MONIKA (1953)
CYCLE INGMAR BERGMAN
AVEC HARRIET ANDERSSON, LARS EKBORG, DAGMAR EBBESEN
Bergman
est un cinéaste d’une rare sensibilité, ses personnages respirent d’humanité.
Ce n’est pas tant leur complexité qui les rend si naturels, mais leur ambiguïté
et leurs failles. Cette façon de se refuser aux bluettes superficielles – à
moins qu’il s’agisse de les déconstruire par la suite – est ce qui fait de la
période romantique du réalisateur suédois une œuvre si passionnante. Monika est le sommet de son œuvre pré-Septième Sceau, l’accomplissement le
plus total de cette vision profondément nihiliste de la vie et du destin
amoureux.
L’un
des plans les plus fameux de Monika –
la plupart des analyses qui sont faites du long-métrage se basent d’ailleurs en
grande partie dessus – est ce célèbre regard-caméra que l’actrice Harriet
Andersson donne au spectateur, à l’influence gigantesque puisqu’il fut souvent
cité comme l’une des inspirations majeures de la Nouvelle Vague.
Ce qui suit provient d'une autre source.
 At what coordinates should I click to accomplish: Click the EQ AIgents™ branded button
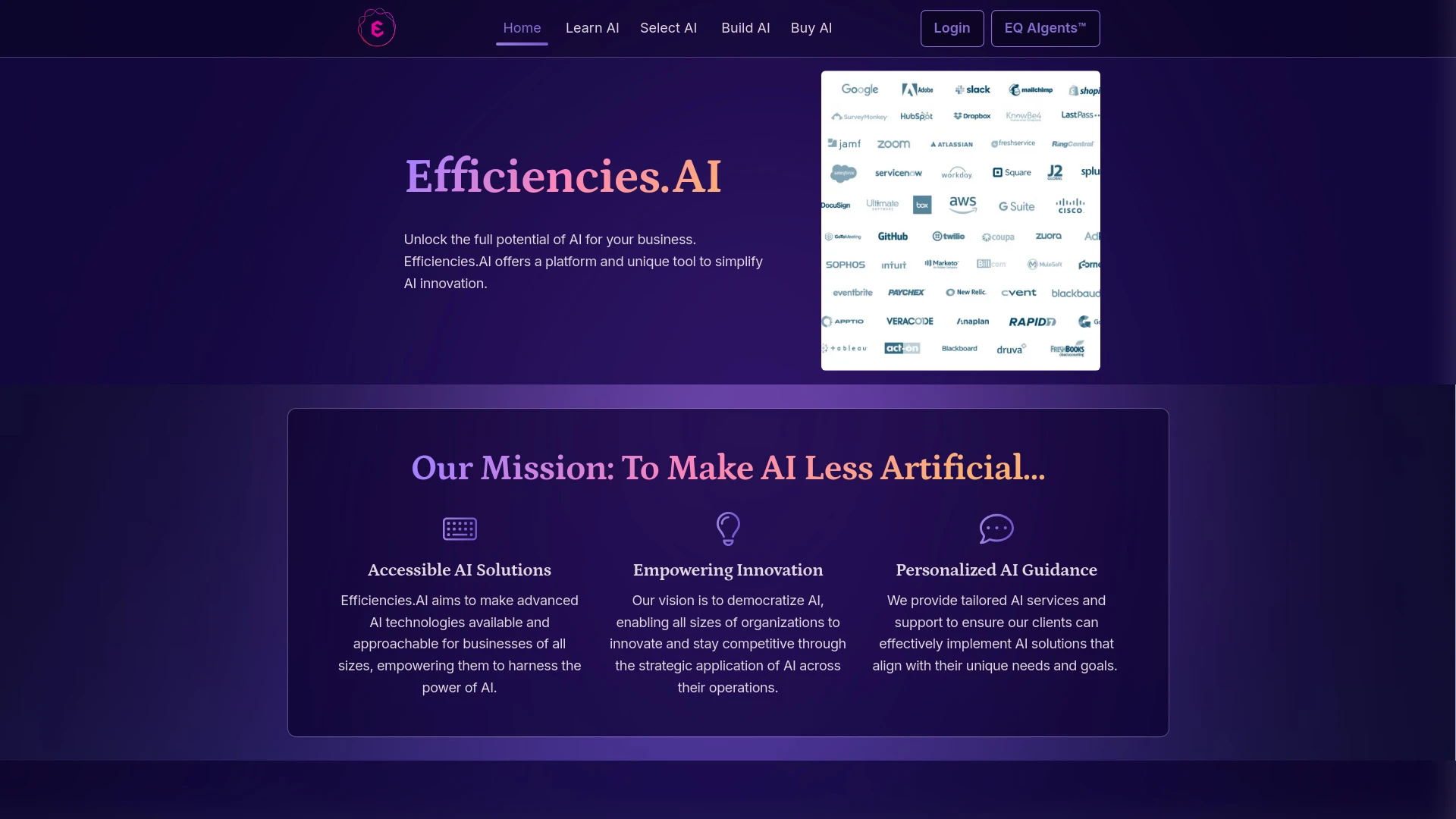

Il est dans
tous les cas à l’image du film, désenchantement de la structure de la romance
adolescente – en prenant à contre-courant le fantasme de ces histoires d’amour
passagères, Bergman fait de leur tragédie affective un drame intime égoïste et
brutal, à la conclusion amère et sèche.
En
cela, Bergman semble se contredire lui-même – ou du moins, livrer une vision
nouvelle du mélodrame Jeux d’été
qu’il avait réalisé deux ans plus tôt. Ainsi, si l’aventure ne se termine pas
dans une explosion, elle s’achèvera dans un chuchotement. C’est dans cette
pluralité des développements et des conclusions que se trouve le génie de
Bergman, cette absence de considérations et de jugements qui l’a mené à traiter
sur un plan d’égalité tous ses personnages, quels que soient leurs défauts et
leurs choix. Les figures centrales de Monika
sont imparfaites mais elles sont vivantes, déchaînant un concert de passions
tonitruant qui permet de considérer le monde sous un jour empathique nouveau.
Merveille
du cinéma de la main d’un auteur à l’aube de son succès, Monika est à la fois un film d’un avant-gardisme saisissant mais
aussi d’une sensibilité passionnée. Au-delà de l’économie de moyens, Bergman ne
fait pas dans l’économie d’ingéniosité : dans l’écriture visuelle autant
que philosophique, Monika est de dix
ans en avance sur son temps. Indispensable.